▼

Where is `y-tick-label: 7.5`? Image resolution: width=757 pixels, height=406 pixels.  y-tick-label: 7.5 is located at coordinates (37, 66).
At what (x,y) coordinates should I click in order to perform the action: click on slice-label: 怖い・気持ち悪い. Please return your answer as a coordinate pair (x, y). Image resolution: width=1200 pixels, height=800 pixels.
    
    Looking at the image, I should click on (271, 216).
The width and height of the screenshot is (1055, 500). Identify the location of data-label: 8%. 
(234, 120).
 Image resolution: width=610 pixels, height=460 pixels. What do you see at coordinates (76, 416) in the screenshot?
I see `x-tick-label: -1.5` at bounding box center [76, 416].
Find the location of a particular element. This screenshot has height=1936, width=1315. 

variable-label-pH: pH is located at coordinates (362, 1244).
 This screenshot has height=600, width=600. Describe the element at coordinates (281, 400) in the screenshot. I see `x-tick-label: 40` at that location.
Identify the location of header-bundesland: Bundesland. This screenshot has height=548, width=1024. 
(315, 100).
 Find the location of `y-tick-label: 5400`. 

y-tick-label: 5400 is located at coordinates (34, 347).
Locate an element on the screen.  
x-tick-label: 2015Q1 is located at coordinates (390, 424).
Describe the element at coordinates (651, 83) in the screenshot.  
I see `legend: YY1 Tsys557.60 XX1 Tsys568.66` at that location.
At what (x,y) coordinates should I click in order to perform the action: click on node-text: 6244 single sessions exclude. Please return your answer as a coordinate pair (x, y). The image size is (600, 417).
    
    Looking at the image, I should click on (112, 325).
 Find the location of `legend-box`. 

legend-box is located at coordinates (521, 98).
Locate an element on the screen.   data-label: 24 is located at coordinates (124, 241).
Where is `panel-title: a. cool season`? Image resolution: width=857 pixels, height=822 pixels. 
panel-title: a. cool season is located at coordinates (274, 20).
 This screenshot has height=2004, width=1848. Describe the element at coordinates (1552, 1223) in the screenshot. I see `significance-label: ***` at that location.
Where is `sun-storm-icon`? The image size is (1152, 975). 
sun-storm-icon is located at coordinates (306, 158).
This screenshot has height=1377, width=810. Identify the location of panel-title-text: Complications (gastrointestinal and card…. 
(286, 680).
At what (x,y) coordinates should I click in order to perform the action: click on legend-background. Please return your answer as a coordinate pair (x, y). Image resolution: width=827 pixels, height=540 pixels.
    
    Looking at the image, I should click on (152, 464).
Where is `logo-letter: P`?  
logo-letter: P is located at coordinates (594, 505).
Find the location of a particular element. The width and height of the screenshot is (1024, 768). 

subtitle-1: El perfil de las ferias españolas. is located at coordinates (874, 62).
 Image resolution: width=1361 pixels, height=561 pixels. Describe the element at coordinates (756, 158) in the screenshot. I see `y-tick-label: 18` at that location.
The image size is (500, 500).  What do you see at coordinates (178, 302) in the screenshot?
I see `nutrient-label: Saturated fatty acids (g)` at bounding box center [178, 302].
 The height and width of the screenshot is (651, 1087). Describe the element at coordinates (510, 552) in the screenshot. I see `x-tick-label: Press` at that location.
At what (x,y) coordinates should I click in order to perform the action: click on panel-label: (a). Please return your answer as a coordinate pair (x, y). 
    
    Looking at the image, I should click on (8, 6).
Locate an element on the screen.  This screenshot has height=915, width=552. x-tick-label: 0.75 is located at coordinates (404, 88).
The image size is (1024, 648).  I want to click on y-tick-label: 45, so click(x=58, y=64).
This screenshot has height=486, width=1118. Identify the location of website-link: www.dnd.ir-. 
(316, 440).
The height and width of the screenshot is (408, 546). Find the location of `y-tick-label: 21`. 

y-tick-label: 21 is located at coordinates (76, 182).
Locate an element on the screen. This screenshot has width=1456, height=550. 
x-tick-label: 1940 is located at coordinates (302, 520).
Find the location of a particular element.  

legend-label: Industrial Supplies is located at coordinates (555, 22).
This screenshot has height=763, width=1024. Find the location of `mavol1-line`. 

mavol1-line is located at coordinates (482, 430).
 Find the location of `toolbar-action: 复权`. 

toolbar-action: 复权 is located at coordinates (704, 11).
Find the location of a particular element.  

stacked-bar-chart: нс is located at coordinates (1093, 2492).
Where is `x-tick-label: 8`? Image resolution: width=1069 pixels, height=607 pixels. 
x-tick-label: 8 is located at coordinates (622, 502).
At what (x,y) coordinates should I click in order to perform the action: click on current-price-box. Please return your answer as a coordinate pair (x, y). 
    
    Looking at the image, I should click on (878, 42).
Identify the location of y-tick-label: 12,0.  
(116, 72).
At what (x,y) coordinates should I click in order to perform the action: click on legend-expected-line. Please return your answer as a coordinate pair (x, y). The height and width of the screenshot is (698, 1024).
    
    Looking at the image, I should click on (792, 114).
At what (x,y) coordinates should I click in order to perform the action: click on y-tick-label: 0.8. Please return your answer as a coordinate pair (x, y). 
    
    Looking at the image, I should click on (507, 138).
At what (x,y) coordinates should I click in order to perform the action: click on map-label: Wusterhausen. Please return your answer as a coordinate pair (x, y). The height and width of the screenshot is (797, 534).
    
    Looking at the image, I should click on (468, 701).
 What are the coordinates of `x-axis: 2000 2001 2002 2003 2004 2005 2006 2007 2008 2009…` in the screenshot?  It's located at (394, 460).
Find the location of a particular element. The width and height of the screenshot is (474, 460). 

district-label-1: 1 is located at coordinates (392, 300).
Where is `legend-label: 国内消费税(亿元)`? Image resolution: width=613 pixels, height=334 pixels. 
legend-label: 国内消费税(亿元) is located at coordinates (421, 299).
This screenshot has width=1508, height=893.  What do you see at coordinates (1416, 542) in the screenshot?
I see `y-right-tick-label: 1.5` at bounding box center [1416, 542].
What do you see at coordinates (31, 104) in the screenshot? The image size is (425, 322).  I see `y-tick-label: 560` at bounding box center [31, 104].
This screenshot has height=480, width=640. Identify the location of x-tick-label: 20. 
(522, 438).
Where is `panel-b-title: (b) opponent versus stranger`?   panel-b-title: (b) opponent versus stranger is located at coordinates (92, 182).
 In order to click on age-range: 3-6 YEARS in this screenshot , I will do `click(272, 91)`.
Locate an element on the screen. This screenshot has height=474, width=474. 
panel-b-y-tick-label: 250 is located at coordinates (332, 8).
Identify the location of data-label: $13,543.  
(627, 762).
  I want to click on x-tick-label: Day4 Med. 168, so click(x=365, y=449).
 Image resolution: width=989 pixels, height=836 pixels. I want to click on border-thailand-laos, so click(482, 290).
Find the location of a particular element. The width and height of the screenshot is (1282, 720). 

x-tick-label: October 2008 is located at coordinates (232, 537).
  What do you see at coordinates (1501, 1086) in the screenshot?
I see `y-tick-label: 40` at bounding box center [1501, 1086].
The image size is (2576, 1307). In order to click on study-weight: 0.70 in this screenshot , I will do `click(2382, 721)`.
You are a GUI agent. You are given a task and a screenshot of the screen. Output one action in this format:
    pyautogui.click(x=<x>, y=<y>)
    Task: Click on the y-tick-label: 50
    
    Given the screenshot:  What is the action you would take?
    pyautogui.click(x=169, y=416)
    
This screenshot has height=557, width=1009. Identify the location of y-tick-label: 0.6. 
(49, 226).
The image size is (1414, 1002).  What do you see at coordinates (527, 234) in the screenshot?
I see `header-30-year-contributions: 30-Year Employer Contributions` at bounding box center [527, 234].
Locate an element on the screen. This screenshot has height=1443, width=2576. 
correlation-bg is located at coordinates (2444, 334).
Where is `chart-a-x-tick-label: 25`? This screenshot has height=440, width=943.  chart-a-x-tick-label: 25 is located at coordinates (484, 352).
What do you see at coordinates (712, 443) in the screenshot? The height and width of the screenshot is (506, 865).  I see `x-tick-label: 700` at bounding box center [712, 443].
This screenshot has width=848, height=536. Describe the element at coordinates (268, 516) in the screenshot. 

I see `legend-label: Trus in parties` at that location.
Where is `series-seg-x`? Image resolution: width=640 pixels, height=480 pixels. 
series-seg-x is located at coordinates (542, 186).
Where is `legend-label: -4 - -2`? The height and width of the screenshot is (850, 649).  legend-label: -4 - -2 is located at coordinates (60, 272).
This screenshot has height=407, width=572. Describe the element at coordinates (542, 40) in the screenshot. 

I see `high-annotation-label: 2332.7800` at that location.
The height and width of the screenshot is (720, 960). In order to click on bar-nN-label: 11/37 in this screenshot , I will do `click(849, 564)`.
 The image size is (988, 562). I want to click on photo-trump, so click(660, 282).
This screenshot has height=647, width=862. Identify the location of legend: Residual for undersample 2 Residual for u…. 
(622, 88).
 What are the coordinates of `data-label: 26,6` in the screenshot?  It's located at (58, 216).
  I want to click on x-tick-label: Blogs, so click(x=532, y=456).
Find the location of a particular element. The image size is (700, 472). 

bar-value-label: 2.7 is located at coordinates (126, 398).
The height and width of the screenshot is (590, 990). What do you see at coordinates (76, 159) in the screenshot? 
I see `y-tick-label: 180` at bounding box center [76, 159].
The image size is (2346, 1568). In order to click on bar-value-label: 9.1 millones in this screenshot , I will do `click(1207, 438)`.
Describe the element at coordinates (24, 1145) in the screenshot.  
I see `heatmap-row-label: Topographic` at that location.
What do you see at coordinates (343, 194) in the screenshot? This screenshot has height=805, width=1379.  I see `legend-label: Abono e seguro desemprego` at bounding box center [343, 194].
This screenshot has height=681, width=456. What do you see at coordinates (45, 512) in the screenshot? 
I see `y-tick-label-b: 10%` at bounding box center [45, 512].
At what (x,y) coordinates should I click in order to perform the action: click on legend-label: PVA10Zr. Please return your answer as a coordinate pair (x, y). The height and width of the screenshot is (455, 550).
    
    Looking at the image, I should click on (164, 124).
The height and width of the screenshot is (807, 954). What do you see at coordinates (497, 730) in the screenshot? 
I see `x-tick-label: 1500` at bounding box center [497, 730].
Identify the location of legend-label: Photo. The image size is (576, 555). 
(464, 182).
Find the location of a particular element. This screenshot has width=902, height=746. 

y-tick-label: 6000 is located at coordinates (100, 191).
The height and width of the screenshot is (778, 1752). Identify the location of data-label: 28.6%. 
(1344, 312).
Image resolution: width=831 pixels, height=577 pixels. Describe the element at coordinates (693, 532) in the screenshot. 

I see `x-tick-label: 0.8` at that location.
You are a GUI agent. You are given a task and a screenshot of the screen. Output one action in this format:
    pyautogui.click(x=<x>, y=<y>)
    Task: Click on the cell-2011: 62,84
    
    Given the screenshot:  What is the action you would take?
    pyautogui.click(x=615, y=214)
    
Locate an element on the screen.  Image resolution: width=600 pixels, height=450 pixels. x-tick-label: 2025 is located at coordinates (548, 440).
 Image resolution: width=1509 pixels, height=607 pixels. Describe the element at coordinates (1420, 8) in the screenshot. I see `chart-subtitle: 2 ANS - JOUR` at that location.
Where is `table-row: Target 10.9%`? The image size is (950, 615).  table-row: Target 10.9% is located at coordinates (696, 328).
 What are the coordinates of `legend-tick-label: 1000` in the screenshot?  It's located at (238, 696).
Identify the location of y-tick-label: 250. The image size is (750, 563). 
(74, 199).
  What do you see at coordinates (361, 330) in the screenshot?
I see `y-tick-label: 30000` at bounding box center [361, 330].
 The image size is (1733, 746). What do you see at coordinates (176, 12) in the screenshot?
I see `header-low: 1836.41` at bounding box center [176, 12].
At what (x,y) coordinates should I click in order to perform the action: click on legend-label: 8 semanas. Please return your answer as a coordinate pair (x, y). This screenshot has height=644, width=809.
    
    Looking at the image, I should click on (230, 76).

▲

» YOUR ASSIGNMENT
Report every line of the rows above that contains the word "Where", copying each line in full. Case counts.

» TASK SOLUTION
Where is `y-tick-label: 7.5`? Image resolution: width=757 pixels, height=406 pixels.  y-tick-label: 7.5 is located at coordinates (37, 66).
Where is `panel-title: a. cool season`? Image resolution: width=857 pixels, height=822 pixels. 
Where is `sun-storm-icon`? The image size is (1152, 975). 
Where is `logo-letter: P`?  
Where is `x-tick-label: 8`? Image resolution: width=1069 pixels, height=607 pixels. 
Where is `legend-label: 国内消费税(亿元)`? Image resolution: width=613 pixels, height=334 pixels. 
Where is `panel-b-title: (b) opponent versus stranger`?   panel-b-title: (b) opponent versus stranger is located at coordinates (92, 182).
Where is `chart-a-x-tick-label: 25`? This screenshot has height=440, width=943.  chart-a-x-tick-label: 25 is located at coordinates (484, 352).
Where is `series-seg-x`? Image resolution: width=640 pixels, height=480 pixels. 
Where is `legend-label: -4 - -2`? The height and width of the screenshot is (850, 649).  legend-label: -4 - -2 is located at coordinates (60, 272).
Where is `table-row: Target 10.9%`? The image size is (950, 615).  table-row: Target 10.9% is located at coordinates (696, 328).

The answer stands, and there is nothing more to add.